**Exercise requirements**. Taking the line that contains "Task: Click the ステータス column header" as the first, copy each line exactly up to and including the last line below.

Saved entries
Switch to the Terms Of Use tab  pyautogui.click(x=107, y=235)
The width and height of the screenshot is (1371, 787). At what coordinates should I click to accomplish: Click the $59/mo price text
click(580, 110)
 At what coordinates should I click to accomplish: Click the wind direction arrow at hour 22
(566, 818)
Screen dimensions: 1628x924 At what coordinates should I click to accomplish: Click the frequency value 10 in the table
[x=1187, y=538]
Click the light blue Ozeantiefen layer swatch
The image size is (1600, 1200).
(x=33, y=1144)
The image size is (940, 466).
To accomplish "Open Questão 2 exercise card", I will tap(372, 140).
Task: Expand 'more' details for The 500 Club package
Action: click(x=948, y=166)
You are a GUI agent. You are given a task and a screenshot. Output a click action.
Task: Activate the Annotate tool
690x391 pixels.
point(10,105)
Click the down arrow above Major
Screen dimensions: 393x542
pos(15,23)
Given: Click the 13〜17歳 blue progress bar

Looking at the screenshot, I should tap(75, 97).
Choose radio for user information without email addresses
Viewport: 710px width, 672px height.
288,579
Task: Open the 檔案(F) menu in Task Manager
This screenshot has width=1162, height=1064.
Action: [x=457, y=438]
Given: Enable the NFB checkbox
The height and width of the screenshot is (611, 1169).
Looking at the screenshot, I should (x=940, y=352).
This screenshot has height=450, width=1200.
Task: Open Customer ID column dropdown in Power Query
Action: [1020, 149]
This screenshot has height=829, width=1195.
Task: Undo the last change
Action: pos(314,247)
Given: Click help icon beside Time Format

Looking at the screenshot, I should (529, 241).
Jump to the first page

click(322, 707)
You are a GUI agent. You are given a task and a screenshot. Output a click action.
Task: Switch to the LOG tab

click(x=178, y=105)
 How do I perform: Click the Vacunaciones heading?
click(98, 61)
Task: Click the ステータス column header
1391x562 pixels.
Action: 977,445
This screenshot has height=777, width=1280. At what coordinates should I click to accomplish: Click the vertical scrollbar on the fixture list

**Exercise solution**.
Task: Click the ステータス column header
1391x562 pixels.
Action: 977,445
This screenshot has height=777, width=1280. At what coordinates should I click to accomplish: Click the vertical scrollbar on the fixture list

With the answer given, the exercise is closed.